Enabling TLS-Only on WebSphere

Transport Layer Security (TLS) protocol is an improvement on the SSL v3 protocol. This section discusses:

Configuring WebSphere for TLS

To enable TLS-only on WebSphere:

  1. Login to ISC (http://host:adminport/ibm/console).

  2. Under the Security menu, select SSL certificate and key management, SSL configurations, NodeDefaultSSLSettings, Quality of protection (QoP) settings.

  3. Change the Protocol value to TLS orTLSv1.

    This ensures that WebSphere server will accept only TLS connections. That is, when the web server acts as a server (inbound) or as client (outbound) the SSL connections will be established through the TLS protocol. When testing from a browser make sure to check the browser settings to initiate TLS handshakes only.

Configuring Browsers for TLS

This section covers steps for configuring TLS on browsers.

Setting Up TLS on Microsoft Internet Explorer

To set up TLS on Internet Explorer:

  1. Launch Internet Explorer.

  2. Select Tools, Internet Options, and select the Advanced tab.

  3. In the Settings box in the Security section, disable Use SSL 3.0 and enableUse TLS 1.0.

  4. Click OK and restart the browser.

Setting Up TLS on Mozilla Firefox

To set up TLS on Firefox:

  1. Launch Firefox.

  2. Select Tools, Options, click the Advanced icon, and select the Encryption tab.

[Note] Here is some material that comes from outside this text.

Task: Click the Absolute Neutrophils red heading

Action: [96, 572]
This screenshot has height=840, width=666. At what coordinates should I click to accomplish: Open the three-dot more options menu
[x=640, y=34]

  3. In the Protocols group box, disable Use SSL 3.0 and enableUse TLS 1.0.

  4. Click OK and restart the browser.

Testing TLS

After setting TLS for WebSphere and browsers, the TLS communication can be verified by logging in to the PeopleSoft application through WebSphere’s default SSL port (HTTPS).

For example:

https://<host_name>:<https_port>/<PIA site>/signon.html

You can find the HTTPS port in the WebSphere Administrative Console, by selecting Servers, Application Server, server1, ports. Find the port corresponding to the entry WC_defaulthost_secure.

Configuring Reverse Proxy Servers for TLS

It is strongly recommended to that you access the vendor's documentation of the web server you are using for a reverse proxy server and use their instructions for setting up TLS.